**Written task**
Copy the items below, substituting "Where do I click to" for each occurrence of "Where should I click to" and leaving everything else unchanged.

━━━ Supplied entries

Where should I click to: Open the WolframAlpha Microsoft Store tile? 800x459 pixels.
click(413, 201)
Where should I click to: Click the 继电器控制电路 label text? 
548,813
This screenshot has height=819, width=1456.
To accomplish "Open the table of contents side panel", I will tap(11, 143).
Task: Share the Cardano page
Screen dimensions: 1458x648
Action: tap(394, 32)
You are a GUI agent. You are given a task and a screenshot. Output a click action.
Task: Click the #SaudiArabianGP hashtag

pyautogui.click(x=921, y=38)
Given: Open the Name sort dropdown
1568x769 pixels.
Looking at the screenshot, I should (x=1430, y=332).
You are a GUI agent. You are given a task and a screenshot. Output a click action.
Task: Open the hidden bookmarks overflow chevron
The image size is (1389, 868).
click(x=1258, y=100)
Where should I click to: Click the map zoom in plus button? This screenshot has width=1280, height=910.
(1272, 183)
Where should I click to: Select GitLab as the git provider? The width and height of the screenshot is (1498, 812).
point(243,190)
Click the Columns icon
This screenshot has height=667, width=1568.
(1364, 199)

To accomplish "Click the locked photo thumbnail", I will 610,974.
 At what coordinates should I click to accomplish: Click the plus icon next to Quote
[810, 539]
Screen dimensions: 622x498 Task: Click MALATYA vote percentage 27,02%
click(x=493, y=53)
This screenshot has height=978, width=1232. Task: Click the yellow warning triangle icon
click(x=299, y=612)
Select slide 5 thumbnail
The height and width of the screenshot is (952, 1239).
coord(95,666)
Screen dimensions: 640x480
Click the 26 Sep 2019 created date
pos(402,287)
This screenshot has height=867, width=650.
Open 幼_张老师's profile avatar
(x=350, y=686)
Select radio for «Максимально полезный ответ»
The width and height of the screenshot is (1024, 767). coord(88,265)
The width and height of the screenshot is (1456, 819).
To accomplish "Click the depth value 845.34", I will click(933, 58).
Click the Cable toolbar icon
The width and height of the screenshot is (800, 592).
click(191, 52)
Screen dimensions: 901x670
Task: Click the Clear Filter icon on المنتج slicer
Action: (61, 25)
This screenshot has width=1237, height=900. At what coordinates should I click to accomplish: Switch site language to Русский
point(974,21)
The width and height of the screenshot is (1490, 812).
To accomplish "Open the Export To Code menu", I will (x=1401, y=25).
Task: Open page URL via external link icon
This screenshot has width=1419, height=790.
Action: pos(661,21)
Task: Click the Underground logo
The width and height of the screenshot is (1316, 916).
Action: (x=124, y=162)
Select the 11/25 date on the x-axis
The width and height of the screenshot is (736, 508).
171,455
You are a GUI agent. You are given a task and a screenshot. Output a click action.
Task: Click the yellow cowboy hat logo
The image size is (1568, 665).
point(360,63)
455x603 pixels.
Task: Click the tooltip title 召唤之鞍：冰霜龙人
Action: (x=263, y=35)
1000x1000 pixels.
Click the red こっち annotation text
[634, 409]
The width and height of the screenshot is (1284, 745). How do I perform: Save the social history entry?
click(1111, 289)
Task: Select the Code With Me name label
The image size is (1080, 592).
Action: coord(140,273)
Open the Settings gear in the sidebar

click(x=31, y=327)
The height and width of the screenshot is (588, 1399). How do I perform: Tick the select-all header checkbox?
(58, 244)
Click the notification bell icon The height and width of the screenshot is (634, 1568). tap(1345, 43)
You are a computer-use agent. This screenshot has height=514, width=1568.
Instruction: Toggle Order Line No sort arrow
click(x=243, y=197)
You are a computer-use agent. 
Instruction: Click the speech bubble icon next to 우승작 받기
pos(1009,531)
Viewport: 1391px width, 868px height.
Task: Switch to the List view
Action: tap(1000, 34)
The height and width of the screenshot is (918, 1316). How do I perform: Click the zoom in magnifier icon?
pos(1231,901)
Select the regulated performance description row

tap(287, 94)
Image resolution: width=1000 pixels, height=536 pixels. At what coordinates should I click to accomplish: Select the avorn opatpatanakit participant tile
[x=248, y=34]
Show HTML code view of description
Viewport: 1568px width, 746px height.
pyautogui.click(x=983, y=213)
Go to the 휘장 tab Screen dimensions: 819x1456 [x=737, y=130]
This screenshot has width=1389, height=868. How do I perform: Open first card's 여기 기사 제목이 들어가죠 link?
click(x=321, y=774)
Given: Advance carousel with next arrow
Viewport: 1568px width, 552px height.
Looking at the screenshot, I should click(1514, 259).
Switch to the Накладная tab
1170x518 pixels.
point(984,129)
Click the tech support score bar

━━━━━━

**Task response**
Where do I click to: Open the WolframAlpha Microsoft Store tile? 800x459 pixels.
click(413, 201)
Where do I click to: Click the 继电器控制电路 label text? 
548,813
This screenshot has height=819, width=1456.
To accomplish "Open the table of contents side panel", I will tap(11, 143).
Task: Share the Cardano page
Screen dimensions: 1458x648
Action: tap(394, 32)
You are a GUI agent. You are given a task and a screenshot. Output a click action.
Task: Click the #SaudiArabianGP hashtag

pyautogui.click(x=921, y=38)
Given: Open the Name sort dropdown
1568x769 pixels.
Looking at the screenshot, I should (x=1430, y=332).
You are a GUI agent. You are given a task and a screenshot. Output a click action.
Task: Open the hidden bookmarks overflow chevron
The image size is (1389, 868).
click(x=1258, y=100)
Where do I click to: Click the map zoom in plus button? This screenshot has width=1280, height=910.
(1272, 183)
Where do I click to: Select GitLab as the git provider? The width and height of the screenshot is (1498, 812).
point(243,190)
Click the Columns icon
This screenshot has height=667, width=1568.
(1364, 199)

To accomplish "Click the locked photo thumbnail", I will 610,974.
 At what coordinates should I click to accomplish: Click the plus icon next to Quote
[810, 539]
Screen dimensions: 622x498 Task: Click MALATYA vote percentage 27,02%
click(x=493, y=53)
This screenshot has height=978, width=1232. Task: Click the yellow warning triangle icon
click(x=299, y=612)
Select slide 5 thumbnail
The height and width of the screenshot is (952, 1239).
coord(95,666)
Screen dimensions: 640x480
Click the 26 Sep 2019 created date
pos(402,287)
This screenshot has height=867, width=650.
Open 幼_张老师's profile avatar
(x=350, y=686)
Select radio for «Максимально полезный ответ»
The width and height of the screenshot is (1024, 767). coord(88,265)
The width and height of the screenshot is (1456, 819).
To accomplish "Click the depth value 845.34", I will click(933, 58).
Click the Cable toolbar icon
The width and height of the screenshot is (800, 592).
click(191, 52)
Screen dimensions: 901x670
Task: Click the Clear Filter icon on المنتج slicer
Action: (61, 25)
This screenshot has width=1237, height=900. At what coordinates should I click to accomplish: Switch site language to Русский
point(974,21)
The width and height of the screenshot is (1490, 812).
To accomplish "Open the Export To Code menu", I will (x=1401, y=25).
Task: Open page URL via external link icon
This screenshot has width=1419, height=790.
Action: pos(661,21)
Task: Click the Underground logo
The width and height of the screenshot is (1316, 916).
Action: (x=124, y=162)
Select the 11/25 date on the x-axis
The width and height of the screenshot is (736, 508).
171,455
You are a GUI agent. You are given a task and a screenshot. Output a click action.
Task: Click the yellow cowboy hat logo
The image size is (1568, 665).
point(360,63)
455x603 pixels.
Task: Click the tooltip title 召唤之鞍：冰霜龙人
Action: (x=263, y=35)
1000x1000 pixels.
Click the red こっち annotation text
[634, 409]
The width and height of the screenshot is (1284, 745). How do I perform: Save the social history entry?
click(1111, 289)
Task: Select the Code With Me name label
The image size is (1080, 592).
Action: coord(140,273)
Open the Settings gear in the sidebar

click(x=31, y=327)
The height and width of the screenshot is (588, 1399). How do I perform: Tick the select-all header checkbox?
(58, 244)
Click the notification bell icon The height and width of the screenshot is (634, 1568). tap(1345, 43)
You are a computer-use agent. This screenshot has height=514, width=1568.
Instruction: Toggle Order Line No sort arrow
click(x=243, y=197)
You are a computer-use agent. 
Instruction: Click the speech bubble icon next to 우승작 받기
pos(1009,531)
Viewport: 1391px width, 868px height.
Task: Switch to the List view
Action: tap(1000, 34)
The height and width of the screenshot is (918, 1316). How do I perform: Click the zoom in magnifier icon?
pos(1231,901)
Select the regulated performance description row

tap(287, 94)
Image resolution: width=1000 pixels, height=536 pixels. At what coordinates should I click to accomplish: Select the avorn opatpatanakit participant tile
[x=248, y=34]
Show HTML code view of description
Viewport: 1568px width, 746px height.
pyautogui.click(x=983, y=213)
Go to the 휘장 tab Screen dimensions: 819x1456 [x=737, y=130]
This screenshot has width=1389, height=868. How do I perform: Open first card's 여기 기사 제목이 들어가죠 link?
click(x=321, y=774)
Given: Advance carousel with next arrow
Viewport: 1568px width, 552px height.
Looking at the screenshot, I should click(1514, 259).
Switch to the Накладная tab
1170x518 pixels.
point(984,129)
Click the tech support score bar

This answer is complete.